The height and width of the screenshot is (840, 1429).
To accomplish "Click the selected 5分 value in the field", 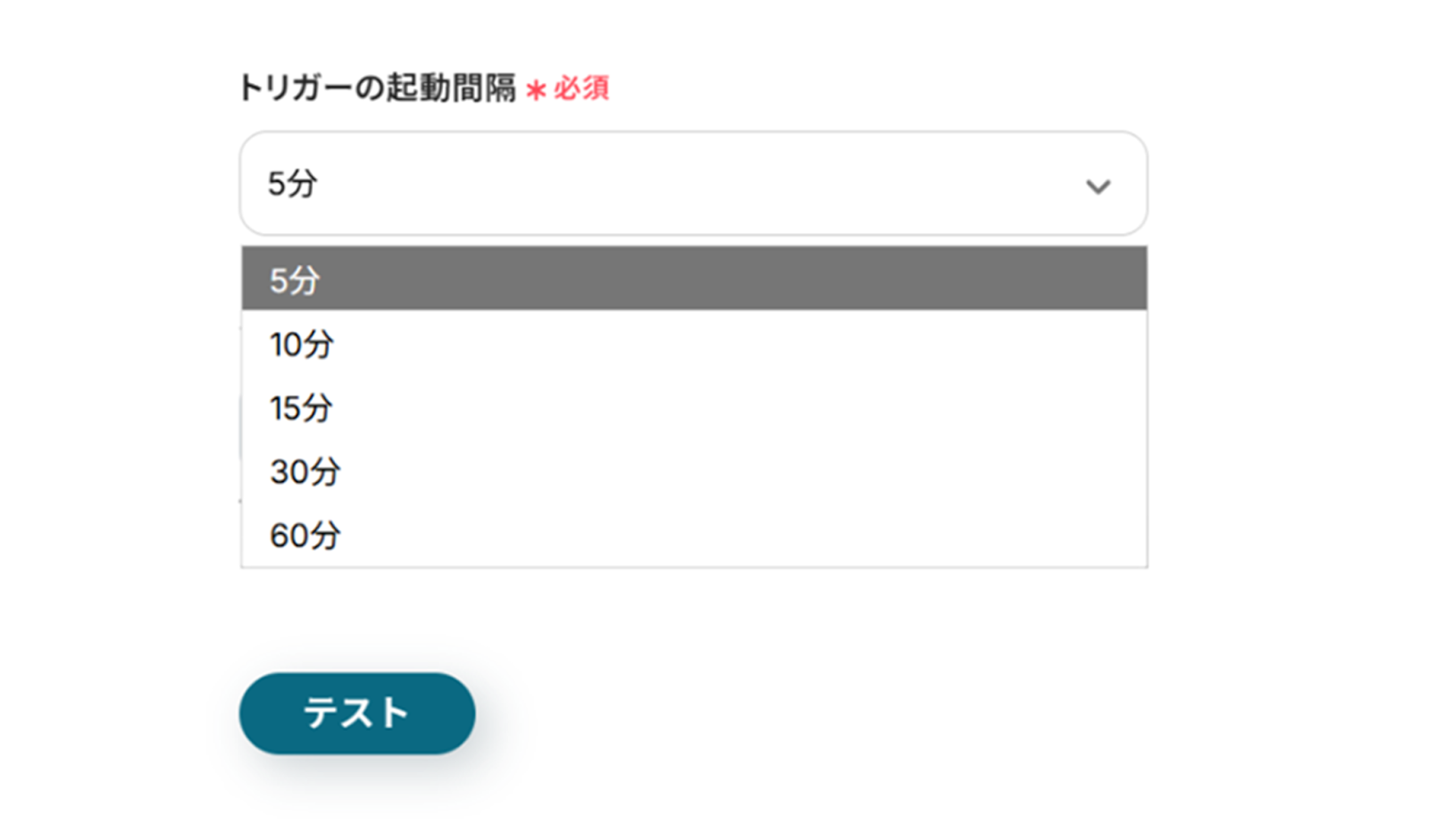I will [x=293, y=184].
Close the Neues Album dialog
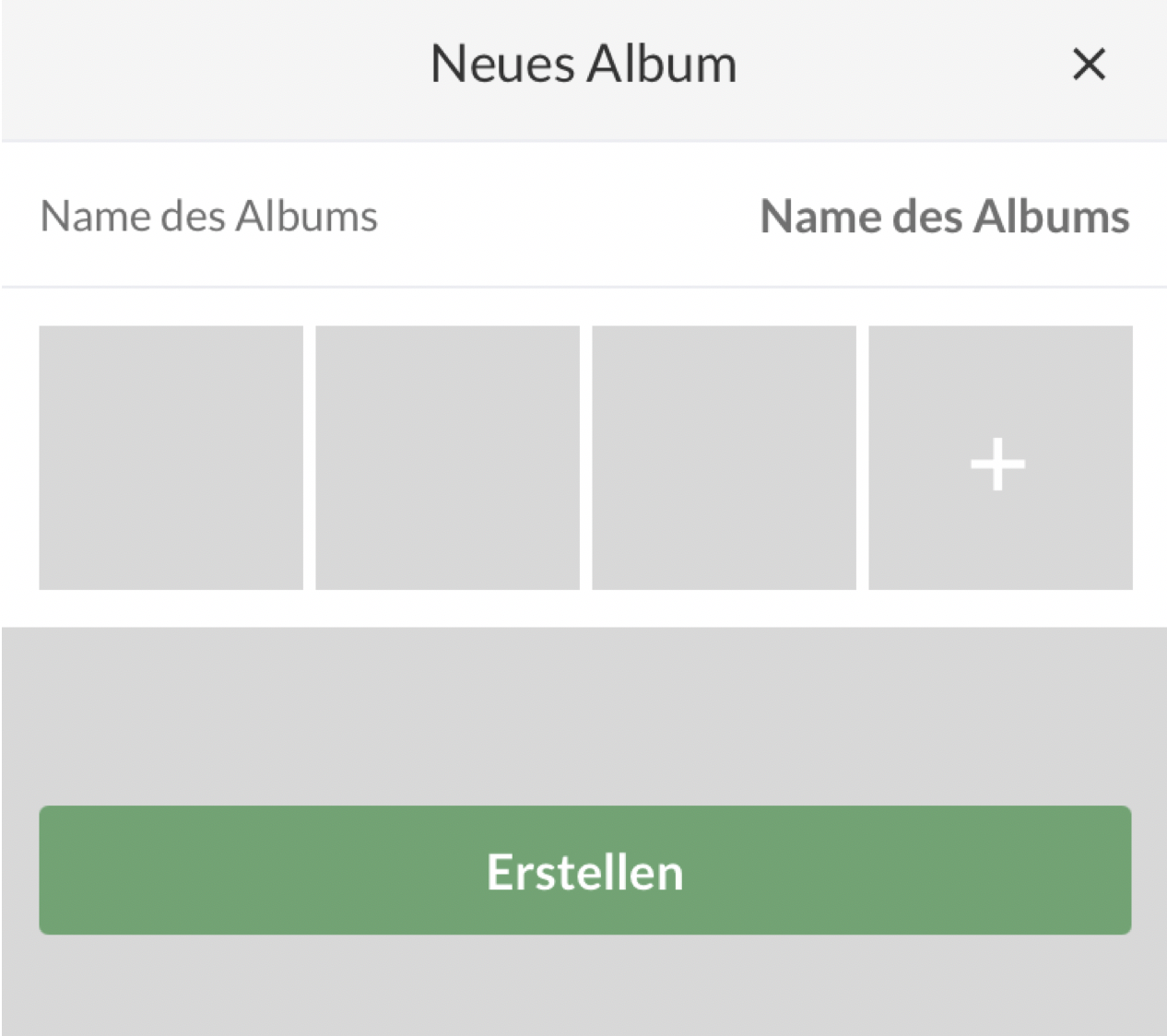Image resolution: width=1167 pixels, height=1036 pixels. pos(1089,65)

##########

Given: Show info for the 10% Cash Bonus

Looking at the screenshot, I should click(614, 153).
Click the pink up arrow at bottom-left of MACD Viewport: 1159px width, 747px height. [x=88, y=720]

##########

When you reach the line holding "Given: Show info for the 10% Cash Bonus" in the records above, begin reproducing exactly, stop after the line holding "Click the pink", and output nothing else.

### Exercise solution
Given: Show info for the 10% Cash Bonus

Looking at the screenshot, I should click(614, 153).
Click the pink up arrow at bottom-left of MACD Viewport: 1159px width, 747px height. [x=88, y=720]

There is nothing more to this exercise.